2. Avoid unnecessary barriers
Another pitfall many small business owners encounter with their landing pages is adding obstacles that prevent sales from occurring. Unlike the previously mentioned distractions, obstacles are hard stops to the shopping experience.
For example, many retailers force users to register with their websites before allowing them to place products in their digital shopping carts. Another commonly used tactic is placing whitepapers and other valuable content behind forms that require visitors to enter their names and email addresses.
While obtaining this information is important for future marketing efforts, it should never come at the cost of a sale. Small businesses should seek to make the buying process as painless as possible, this will ensure customers aren't put off from making purchase decisions.

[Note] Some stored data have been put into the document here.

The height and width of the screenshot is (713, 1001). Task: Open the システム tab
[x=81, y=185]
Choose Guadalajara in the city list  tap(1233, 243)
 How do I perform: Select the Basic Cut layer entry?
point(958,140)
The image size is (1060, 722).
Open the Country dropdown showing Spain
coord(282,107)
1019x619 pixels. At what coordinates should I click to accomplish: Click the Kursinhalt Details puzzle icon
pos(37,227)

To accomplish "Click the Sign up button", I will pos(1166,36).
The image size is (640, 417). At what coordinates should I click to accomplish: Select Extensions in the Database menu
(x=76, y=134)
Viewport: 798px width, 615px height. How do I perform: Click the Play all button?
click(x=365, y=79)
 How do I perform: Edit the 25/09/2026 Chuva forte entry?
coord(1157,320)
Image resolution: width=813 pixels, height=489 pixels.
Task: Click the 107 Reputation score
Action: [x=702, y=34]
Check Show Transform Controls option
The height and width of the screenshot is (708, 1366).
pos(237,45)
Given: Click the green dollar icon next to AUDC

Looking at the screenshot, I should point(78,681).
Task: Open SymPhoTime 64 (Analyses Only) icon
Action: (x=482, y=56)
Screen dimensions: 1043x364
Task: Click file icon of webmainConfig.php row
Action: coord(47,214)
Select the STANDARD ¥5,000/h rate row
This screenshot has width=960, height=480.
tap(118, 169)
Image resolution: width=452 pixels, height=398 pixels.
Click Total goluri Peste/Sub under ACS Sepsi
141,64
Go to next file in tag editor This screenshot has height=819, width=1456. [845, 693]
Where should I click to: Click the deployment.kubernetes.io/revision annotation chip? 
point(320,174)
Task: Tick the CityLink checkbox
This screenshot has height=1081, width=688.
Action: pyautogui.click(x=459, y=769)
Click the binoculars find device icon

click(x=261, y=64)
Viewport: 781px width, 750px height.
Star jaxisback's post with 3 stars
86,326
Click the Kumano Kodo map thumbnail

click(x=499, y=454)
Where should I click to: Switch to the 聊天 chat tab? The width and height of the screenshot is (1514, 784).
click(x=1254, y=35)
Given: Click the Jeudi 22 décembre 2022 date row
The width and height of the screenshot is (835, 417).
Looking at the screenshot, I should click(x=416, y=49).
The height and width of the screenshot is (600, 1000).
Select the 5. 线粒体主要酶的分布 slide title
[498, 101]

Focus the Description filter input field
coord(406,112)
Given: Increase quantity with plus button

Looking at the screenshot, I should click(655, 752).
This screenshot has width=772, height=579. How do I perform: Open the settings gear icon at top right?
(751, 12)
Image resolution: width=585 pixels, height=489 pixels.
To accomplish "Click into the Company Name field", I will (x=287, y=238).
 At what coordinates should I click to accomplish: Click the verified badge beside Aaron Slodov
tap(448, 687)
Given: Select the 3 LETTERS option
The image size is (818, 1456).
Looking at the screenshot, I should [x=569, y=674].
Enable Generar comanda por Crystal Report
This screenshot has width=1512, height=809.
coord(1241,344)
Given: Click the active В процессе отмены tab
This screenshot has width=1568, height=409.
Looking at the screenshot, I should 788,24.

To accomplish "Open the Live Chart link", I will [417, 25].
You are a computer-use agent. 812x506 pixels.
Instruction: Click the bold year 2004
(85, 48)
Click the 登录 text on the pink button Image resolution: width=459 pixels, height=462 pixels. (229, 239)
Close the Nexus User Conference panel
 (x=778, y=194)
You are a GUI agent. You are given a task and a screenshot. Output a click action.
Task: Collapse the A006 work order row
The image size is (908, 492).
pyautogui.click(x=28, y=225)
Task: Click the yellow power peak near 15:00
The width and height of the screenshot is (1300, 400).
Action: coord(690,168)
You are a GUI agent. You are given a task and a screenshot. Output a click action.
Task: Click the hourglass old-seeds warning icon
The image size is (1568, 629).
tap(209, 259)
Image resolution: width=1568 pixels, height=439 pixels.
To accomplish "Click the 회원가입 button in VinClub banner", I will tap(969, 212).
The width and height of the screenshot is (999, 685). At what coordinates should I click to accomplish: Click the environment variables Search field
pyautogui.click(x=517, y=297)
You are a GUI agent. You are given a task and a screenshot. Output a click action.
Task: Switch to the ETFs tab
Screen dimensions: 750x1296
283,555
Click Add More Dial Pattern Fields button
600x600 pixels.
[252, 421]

"Some will argue and say 'but the less info you get about [prospects], the less targeted your leads are.' The landing page is not the place to weed out the non-committals; that's what content, SEO, PPC … is for," the news source adds. "If you're getting a whole lot of leads who just drop an email address and don't convert, then you need to reevaluate how you're getting people to your site."
3. Test, test, test
It doesn't matter how well-designed a landing page is, small business owners will never be able to maximize their sales if they don't test different variations of them. Few things in life are perfect on the first go, and this is especially the case with landing pages. Changing the font type, the color of the background, the images used – these subtle modifications can have huge ramifications on sales.
"Your choice of what to test will obviously depend on your goals," Smash Magazine explains. "For example, if your goal is to increase the number of sign-ups, then you might test the following: length of the sign-up form, types of fields in the form, display of privacy policy, 'social proof,' etc."
However, having a system is also crucial to successful testing. Changes can't just be made on a whim, or else entrepreneurs won't be able to tell which alterations had an impact.